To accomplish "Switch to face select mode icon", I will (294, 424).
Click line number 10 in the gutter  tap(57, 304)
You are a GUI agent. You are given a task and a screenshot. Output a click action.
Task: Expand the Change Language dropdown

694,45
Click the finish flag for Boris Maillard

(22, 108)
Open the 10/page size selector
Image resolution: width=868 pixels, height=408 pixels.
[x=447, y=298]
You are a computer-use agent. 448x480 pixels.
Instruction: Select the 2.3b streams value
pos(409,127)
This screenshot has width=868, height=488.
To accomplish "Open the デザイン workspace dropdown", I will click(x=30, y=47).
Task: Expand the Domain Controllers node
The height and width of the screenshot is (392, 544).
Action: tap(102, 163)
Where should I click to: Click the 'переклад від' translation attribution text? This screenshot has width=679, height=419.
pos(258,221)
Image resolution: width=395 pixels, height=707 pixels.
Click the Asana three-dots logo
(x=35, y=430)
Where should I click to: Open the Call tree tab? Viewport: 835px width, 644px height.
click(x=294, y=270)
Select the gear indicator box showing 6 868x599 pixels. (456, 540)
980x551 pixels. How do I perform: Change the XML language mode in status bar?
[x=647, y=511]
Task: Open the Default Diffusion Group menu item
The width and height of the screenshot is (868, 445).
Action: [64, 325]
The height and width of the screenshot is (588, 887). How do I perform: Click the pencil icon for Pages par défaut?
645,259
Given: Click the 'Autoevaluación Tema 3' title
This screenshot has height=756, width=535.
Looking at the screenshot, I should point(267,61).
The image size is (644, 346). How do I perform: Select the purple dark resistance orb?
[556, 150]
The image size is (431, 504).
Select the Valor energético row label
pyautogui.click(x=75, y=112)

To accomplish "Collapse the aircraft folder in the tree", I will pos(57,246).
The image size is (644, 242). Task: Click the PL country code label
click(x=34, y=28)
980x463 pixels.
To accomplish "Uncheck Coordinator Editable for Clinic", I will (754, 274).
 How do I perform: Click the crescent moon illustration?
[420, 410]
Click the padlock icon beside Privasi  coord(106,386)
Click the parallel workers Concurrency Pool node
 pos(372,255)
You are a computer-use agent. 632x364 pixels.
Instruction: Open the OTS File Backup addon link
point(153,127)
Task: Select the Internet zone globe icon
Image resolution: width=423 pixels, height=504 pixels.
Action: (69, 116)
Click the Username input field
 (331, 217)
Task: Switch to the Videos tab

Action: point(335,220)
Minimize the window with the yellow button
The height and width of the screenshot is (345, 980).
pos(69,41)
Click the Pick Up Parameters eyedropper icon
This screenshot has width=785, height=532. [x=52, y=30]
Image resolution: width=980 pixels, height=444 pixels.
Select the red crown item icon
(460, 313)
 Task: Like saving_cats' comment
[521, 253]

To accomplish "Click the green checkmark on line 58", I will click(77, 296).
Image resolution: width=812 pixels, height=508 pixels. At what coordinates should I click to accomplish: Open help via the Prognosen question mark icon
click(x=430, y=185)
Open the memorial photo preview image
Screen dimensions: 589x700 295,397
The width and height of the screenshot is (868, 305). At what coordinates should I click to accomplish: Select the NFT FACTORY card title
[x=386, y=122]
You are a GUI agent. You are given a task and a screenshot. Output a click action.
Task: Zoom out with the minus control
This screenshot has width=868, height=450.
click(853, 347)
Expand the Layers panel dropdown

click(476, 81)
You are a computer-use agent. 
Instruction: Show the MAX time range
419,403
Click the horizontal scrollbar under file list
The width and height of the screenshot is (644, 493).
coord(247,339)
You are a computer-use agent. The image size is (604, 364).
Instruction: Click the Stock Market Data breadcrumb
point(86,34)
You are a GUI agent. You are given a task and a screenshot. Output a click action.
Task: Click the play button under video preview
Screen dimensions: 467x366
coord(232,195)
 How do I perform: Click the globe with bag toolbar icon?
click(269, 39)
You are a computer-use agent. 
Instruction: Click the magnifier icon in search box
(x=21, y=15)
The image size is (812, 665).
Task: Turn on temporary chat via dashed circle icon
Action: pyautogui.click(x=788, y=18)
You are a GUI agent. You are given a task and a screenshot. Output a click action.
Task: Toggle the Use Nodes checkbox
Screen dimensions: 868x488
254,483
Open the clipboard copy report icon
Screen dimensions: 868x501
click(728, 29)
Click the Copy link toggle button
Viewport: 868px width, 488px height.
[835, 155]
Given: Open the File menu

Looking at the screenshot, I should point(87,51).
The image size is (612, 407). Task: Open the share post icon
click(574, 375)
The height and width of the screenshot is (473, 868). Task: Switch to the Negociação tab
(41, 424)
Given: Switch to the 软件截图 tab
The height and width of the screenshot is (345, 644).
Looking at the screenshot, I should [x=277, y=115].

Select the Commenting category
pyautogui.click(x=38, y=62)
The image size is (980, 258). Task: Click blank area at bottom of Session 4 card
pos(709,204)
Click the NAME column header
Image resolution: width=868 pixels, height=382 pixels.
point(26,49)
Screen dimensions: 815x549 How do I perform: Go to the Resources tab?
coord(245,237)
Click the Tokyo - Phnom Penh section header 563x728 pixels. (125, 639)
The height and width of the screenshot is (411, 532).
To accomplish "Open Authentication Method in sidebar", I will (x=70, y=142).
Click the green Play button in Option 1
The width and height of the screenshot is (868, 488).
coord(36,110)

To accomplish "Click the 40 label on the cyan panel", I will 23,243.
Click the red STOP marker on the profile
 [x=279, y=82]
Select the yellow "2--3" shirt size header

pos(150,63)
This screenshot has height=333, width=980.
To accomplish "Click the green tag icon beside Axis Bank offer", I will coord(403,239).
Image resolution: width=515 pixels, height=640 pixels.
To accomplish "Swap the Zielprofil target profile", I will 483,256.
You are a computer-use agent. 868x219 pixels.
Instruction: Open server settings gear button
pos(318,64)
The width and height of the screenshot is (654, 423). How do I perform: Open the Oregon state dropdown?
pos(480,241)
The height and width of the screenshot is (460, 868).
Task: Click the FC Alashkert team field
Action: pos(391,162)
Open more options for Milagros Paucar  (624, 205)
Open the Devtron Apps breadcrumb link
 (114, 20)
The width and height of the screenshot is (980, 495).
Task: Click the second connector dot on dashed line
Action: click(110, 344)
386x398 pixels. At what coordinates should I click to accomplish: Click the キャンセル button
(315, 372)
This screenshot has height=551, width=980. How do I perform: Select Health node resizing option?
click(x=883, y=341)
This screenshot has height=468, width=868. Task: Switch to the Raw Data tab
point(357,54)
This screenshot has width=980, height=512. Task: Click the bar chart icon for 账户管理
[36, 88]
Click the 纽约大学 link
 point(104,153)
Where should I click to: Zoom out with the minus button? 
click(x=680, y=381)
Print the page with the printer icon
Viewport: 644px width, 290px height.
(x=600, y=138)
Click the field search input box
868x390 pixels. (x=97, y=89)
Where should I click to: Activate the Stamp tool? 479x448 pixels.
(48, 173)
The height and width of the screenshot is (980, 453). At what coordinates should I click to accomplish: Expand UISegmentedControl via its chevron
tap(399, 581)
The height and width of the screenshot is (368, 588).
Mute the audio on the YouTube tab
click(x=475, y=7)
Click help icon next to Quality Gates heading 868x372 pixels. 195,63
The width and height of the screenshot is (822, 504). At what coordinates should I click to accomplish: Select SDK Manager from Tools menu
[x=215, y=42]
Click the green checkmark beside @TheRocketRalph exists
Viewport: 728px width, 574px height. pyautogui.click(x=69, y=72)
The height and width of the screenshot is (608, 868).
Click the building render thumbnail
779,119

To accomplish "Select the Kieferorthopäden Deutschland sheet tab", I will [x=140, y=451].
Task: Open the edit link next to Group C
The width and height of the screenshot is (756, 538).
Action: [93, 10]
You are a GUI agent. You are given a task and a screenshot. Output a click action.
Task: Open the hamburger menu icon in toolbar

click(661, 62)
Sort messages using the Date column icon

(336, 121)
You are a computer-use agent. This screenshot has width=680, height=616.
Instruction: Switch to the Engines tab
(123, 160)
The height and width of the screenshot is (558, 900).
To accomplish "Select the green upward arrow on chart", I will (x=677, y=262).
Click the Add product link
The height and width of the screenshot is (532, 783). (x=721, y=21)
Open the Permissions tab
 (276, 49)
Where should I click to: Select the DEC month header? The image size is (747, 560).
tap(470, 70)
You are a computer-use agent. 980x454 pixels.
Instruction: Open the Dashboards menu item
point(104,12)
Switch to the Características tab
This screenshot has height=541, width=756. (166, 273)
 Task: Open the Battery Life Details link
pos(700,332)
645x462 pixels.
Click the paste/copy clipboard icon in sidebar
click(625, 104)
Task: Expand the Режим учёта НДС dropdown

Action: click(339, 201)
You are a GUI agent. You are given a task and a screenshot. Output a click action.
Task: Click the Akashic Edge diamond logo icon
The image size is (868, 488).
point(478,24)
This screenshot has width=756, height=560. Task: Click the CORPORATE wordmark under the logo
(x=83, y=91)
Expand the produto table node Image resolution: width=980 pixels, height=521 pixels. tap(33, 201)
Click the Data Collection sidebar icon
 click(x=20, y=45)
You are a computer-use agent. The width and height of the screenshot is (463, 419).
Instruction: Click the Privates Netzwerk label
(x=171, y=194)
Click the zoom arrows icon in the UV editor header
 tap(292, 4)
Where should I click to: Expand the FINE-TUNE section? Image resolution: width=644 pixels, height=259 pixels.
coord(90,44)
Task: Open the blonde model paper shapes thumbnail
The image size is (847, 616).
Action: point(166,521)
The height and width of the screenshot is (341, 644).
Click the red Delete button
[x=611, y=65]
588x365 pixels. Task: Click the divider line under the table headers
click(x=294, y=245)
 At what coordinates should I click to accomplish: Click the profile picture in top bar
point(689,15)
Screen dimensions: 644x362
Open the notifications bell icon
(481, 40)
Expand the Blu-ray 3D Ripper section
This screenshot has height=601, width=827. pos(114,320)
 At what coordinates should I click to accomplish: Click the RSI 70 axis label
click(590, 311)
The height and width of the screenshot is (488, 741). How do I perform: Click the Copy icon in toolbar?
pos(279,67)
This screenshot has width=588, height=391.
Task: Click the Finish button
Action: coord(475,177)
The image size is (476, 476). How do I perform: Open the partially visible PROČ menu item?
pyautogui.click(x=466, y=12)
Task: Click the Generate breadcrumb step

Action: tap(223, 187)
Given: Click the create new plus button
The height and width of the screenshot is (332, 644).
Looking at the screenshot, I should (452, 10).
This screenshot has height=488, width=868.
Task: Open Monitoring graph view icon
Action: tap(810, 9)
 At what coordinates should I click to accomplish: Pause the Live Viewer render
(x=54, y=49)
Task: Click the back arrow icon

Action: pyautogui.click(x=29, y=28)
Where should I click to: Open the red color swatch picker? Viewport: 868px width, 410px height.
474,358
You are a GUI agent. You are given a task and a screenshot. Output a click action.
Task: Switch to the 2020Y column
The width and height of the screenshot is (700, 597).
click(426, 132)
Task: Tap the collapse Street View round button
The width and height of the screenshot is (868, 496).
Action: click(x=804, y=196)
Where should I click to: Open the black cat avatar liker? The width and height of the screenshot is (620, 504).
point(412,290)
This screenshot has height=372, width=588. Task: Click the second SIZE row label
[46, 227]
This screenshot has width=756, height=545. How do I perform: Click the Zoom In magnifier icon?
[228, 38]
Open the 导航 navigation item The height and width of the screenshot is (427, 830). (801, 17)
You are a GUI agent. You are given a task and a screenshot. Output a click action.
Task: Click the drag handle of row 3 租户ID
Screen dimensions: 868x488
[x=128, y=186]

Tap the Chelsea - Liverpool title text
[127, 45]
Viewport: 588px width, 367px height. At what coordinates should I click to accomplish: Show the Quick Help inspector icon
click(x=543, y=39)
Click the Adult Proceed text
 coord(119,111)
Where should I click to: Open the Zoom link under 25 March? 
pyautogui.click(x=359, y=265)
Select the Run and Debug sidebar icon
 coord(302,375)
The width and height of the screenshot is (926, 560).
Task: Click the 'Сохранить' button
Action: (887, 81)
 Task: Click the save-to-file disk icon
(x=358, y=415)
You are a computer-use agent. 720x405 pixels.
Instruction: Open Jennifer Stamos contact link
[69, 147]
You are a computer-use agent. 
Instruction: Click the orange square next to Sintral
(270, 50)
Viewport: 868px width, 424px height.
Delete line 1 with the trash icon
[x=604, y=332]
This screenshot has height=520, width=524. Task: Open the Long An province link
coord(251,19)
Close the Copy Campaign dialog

◇ ◇ ◇ ◇ ◇

▶ Brief: Convert the entries from the start through the line containing "Action: [64, 325]" into a Markdown table with two columns, No. and Entry Line. Give one numbered row per line and leave out blank lines.

▶ Answer below:
| No. | Entry Line |
|---|---|
| 1 | To accomplish "Switch to face select mode icon", I will (294, 424). |
| 2 | Click line number 10 in the gutter  tap(57, 304) |
| 3 | You are a GUI agent. You are given a task and a screenshot. Output a click action. |
| 4 | Task: Expand the Change Language dropdown |
| 5 | 694,45 |
| 6 | Click the finish flag for Boris Maillard |
| 7 | (22, 108) |
| 8 | Open the 10/page size selector |
| 9 | Image resolution: width=868 pixels, height=408 pixels. |
| 10 | [x=447, y=298] |
| 11 | You are a computer-use agent. 448x480 pixels. |
| 12 | Instruction: Select the 2.3b streams value |
| 13 | pos(409,127) |
| 14 | This screenshot has width=868, height=488. |
| 15 | To accomplish "Open the デザイン workspace dropdown", I will click(x=30, y=47). |
| 16 | Task: Expand the Domain Controllers node |
| 17 | The height and width of the screenshot is (392, 544). |
| 18 | Action: tap(102, 163) |
| 19 | Where should I click to: Click the 'переклад від' translation attribution text? This screenshot has width=679, height=419. |
| 20 | pos(258,221) |
| 21 | Image resolution: width=395 pixels, height=707 pixels. |
| 22 | Click the Asana three-dots logo |
| 23 | (x=35, y=430) |
| 24 | Where should I click to: Open the Call tree tab? Viewport: 835px width, 644px height. |
| 25 | click(x=294, y=270) |
| 26 | Select the gear indicator box showing 6 868x599 pixels. (456, 540) |
| 27 | 980x551 pixels. How do I perform: Change the XML language mode in status bar? |
| 28 | [x=647, y=511] |
| 29 | Task: Open the Default Diffusion Group menu item |
| 30 | The width and height of the screenshot is (868, 445). |
| 31 | Action: [64, 325] |